The fastest path is to copy scripts/nomic-chroma.py and adapt it for your stack — it's a complete working example. If you're building your own, this page shows the correct ingestion loop and the operational details you'll need. See Manifest Reference for field details.

The complete ingestion loop

import json, os, sys

path = sys.argv[1] if len(sys.argv) > 1 else os.environ.get("BRAISED_MANIFEST", "dist/manifest.jsonl")
chunks = []
delete_ids = []
with open(path) as f:
    for line in f:
        line = line.strip()
        if not line:
            continue
        record = json.loads(line)
        if record.get("_deleted"):
            delete_ids.append(record["id"])
        else:
            chunks.append(record)

# Delete before upserting — a changed page emits a deletion record for the old
# chunk AND a new chunk record, so order matters.
for old_id in delete_ids:
    delete_from_store(old_id)

for chunk in chunks:
    embed_and_upsert(chunk)

On the first build there are no deletion records — the same loop handles it without special-casing.

Reference implementation

scripts/nomic-chroma.py is a complete working example against Ollama and Chroma, using Python stdlib only (no pip install). It covers reading, embedding, upsert, deletion handling, and a smoke-test query. Copy and adapt it for your own stack.

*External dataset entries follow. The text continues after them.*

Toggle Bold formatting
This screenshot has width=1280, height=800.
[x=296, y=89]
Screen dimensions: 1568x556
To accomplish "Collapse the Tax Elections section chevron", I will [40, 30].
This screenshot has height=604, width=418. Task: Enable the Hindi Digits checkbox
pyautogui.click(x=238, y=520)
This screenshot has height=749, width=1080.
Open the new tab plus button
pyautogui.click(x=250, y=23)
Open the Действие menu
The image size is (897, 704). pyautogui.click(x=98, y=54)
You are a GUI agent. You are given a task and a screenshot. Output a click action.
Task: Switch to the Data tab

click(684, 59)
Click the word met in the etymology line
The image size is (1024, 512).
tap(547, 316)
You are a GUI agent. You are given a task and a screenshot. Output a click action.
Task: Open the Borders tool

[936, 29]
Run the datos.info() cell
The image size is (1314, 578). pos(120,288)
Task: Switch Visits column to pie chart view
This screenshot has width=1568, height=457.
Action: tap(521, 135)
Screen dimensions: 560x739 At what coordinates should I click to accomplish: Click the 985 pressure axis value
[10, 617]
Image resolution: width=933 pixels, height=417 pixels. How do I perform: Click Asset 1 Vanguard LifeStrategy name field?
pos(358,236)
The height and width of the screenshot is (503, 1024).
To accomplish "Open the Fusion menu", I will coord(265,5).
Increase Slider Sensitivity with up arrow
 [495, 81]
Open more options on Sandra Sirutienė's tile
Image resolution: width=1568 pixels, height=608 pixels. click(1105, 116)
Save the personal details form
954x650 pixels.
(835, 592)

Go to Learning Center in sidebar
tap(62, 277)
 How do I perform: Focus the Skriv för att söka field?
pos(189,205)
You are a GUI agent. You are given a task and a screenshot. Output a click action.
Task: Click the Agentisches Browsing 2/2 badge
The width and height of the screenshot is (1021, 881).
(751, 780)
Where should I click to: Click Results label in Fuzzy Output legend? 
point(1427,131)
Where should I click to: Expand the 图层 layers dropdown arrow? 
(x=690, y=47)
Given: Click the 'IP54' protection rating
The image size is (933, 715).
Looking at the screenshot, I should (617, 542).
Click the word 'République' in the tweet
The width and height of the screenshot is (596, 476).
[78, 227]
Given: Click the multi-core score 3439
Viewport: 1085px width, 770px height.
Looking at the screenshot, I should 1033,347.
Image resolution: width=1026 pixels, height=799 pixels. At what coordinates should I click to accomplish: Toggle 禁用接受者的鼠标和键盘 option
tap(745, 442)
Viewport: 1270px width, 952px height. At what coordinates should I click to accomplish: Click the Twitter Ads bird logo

python3 scripts/nomic-chroma.py dist/manifest.jsonl

Embedding

Pass chunk["content"] directly to your embedding model — it's plain text with breadcrumb context pre-baked. The field works with any embedding endpoint:

# OpenAI
embedding = openai_client.embeddings.create(
    model="text-embedding-3-small", input=chunk["content"]
).data[0].embedding

# Ollama
embedding = requests.post("http://localhost:11434/api/embeddings",
    json={"model": "nomic-embed-text", "prompt": chunk["content"]}
).json()["embedding"]

Storing metadata for retrieval results

Store url, title, heading, and breadcrumb alongside your vectors so query results are usable:

metadatas.append({
    "url":        chunk["url"],
    "title":      chunk["title"],
    "heading":    chunk["heading"],
    "breadcrumb": " > ".join(chunk["breadcrumb"]),
})

Using a webhook

If you're running a hosted ingest endpoint, use pipeline: http: instead of a script. Braised POSTs the manifest as application/x-ndjson — your endpoint receives the same stream a script would read from disk. See Configuration in the overview.

.braised/ and CI state

Braised stores source-file hashes in .braised/index-state.json to drive incremental manifests. Add .braised/ to .gitignore and cache it in CI to preserve incremental builds between runs. See Build Outputs for details.

Pages excluded after initial indexing

If a page gains llm_exclude: true after it was previously indexed, braised emits deletion records for all its old chunk IDs on the next build. The same deletion loop handles it automatically.